In den Tiefen Londons

Auf dem dritten Platz des Deutschen Krimi Preises landete der neue Krimi von Oliver Harris. Nach dem großen Erfolg von »London Killing« scheucht der Autor seinen nur wenig gesetzestreuen Detective Nick Belsey in »London Underground« erneut durch die englische Metropole – diesmal durch den Untergrund. Während einer Verfolgungsjagd entdeckt Belsey durch Zufall den Zugang zu einem Bunkersystem. Diesen ungewöhnlichen Ort wählt er wenig später als Treffpunkt für ein Date – doch Jemma, die junge Frau, die er dorthin mitnimmt, wird von einem Unbekannten ent- führt, der daraufhin Belsey erpresst. Was der Täter, der sich nach einem früheren Sowjetspion nennt, beabsichtigt, bleibt zunächst unklar.

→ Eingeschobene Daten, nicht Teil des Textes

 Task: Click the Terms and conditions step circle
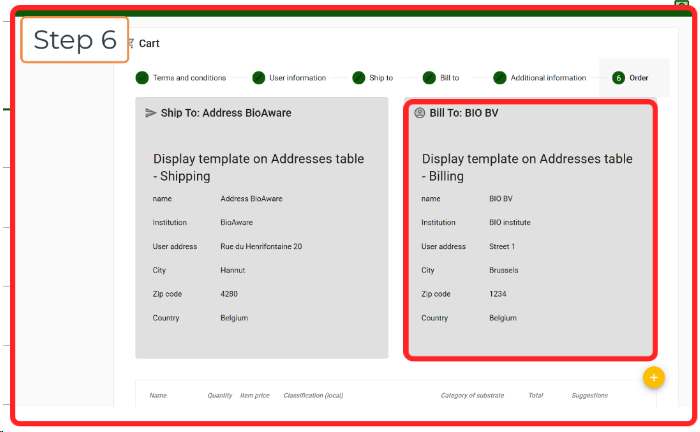[x=142, y=78]
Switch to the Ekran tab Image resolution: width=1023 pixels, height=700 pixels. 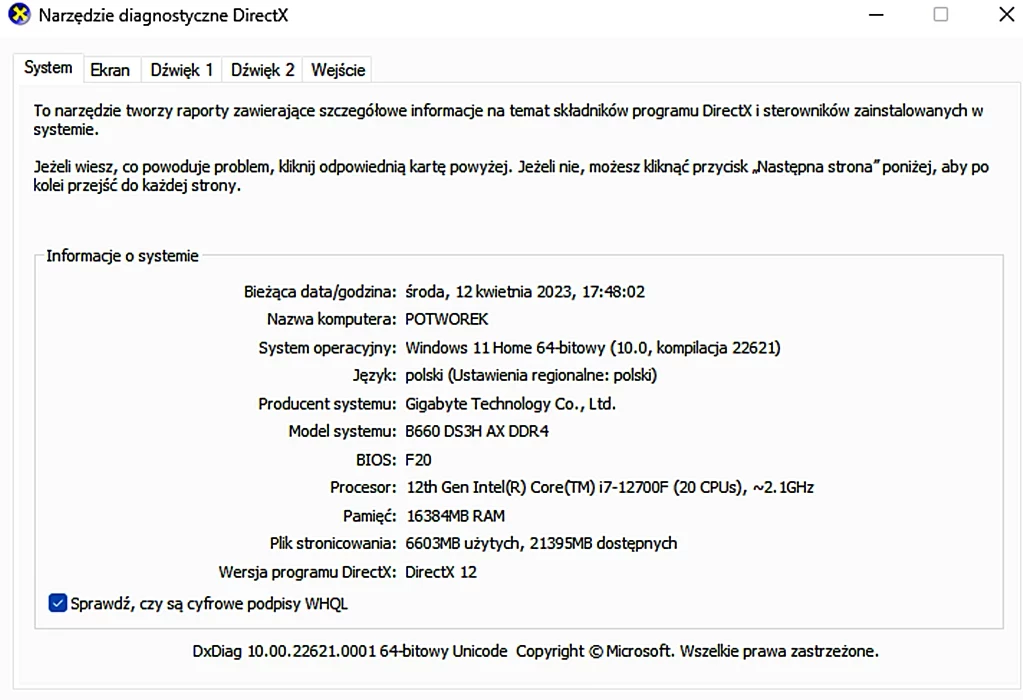[x=110, y=69]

Belsey geht es vor allem darum, seine Spuren zu verwischen, deshalb unternimmt er alles, um Jemma wiederzufinden – und entdeckt dabei eine Stadt unter der Stadt: ein riesiges Tunnel- und Bunkerlabyrinth, entstanden in den achtziger Jahren aus Angst vor einem Atomkrieg. Immer noch wird dies von den Geheimdiensten vertuscht, denn es ist damals etwas vorgefallen, das lieber nicht bekannt werden sollte. So gerät Belsey zwischen alle Fronten – und keine Seite ist besonders zimperlich.

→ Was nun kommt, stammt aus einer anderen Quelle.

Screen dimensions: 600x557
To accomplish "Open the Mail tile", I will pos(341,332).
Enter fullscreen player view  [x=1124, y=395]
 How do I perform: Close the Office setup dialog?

Wie im Erstling wird Nick Belsey nicht von altruistischen Motiven angetrieben: unverfroren und dreist, aber sehr charmant verfolgt er seine eigenen Pläne, oft jenseits des Gesetzes. »London Underground« ist ein bisschen glatter und weniger rotzig als das Debüt – das wird aber durch Plot, Konstruktion und gelungenen Anleihen an den Spionageroman wieder wettgemacht.

Kluge Spannung

Ganz anders im Ton ist der neue Kriminalroman von Tana French: Vor etwas über einem Jahr wurde auf dem Gelände des exklusiven Mädcheninternats St. Kilda in der Nähe von Dublin die Leiche eines Schülers vom benachbarten Jungeninternat gefunden. Der Mord konnte bislang nicht aufgeklärt werden, man vermutete Fremde als Täter. Doch nun hängt ein Foto des Teenagers an einer Pinnwand der Mädchenschule mit der Bemerkung: »Ich weiß, wer ihn getötet hat.« Das ruft die Detectives Stephen Moran und Antoinette Conway auf den Plan – eine behutsame und intensive Ermittlung beginnt.

Im Aufbau ist »Geheimer Ort« von Tana French ein Whodunit: ein abgelegener Ort, ein übersichtlicher Kreis von Verdächtigen. Aber das ist auch schon alles, was dieser Krimi mit den klischeehaften britischen Landhauskrimis gemeinsam hat. French nähert sich ihren Figuren sehr behutsam und sehr aufmerksam an. Im Wechsel zwischen den Geschehnissen vor dem Mord und der Gegenwart deckt sie nach und nach das Innenleben ihrer Figuren auf, Schicht um Schicht trägt sie ab, bis klar ist, warum dieser Mord unvermeidlich war.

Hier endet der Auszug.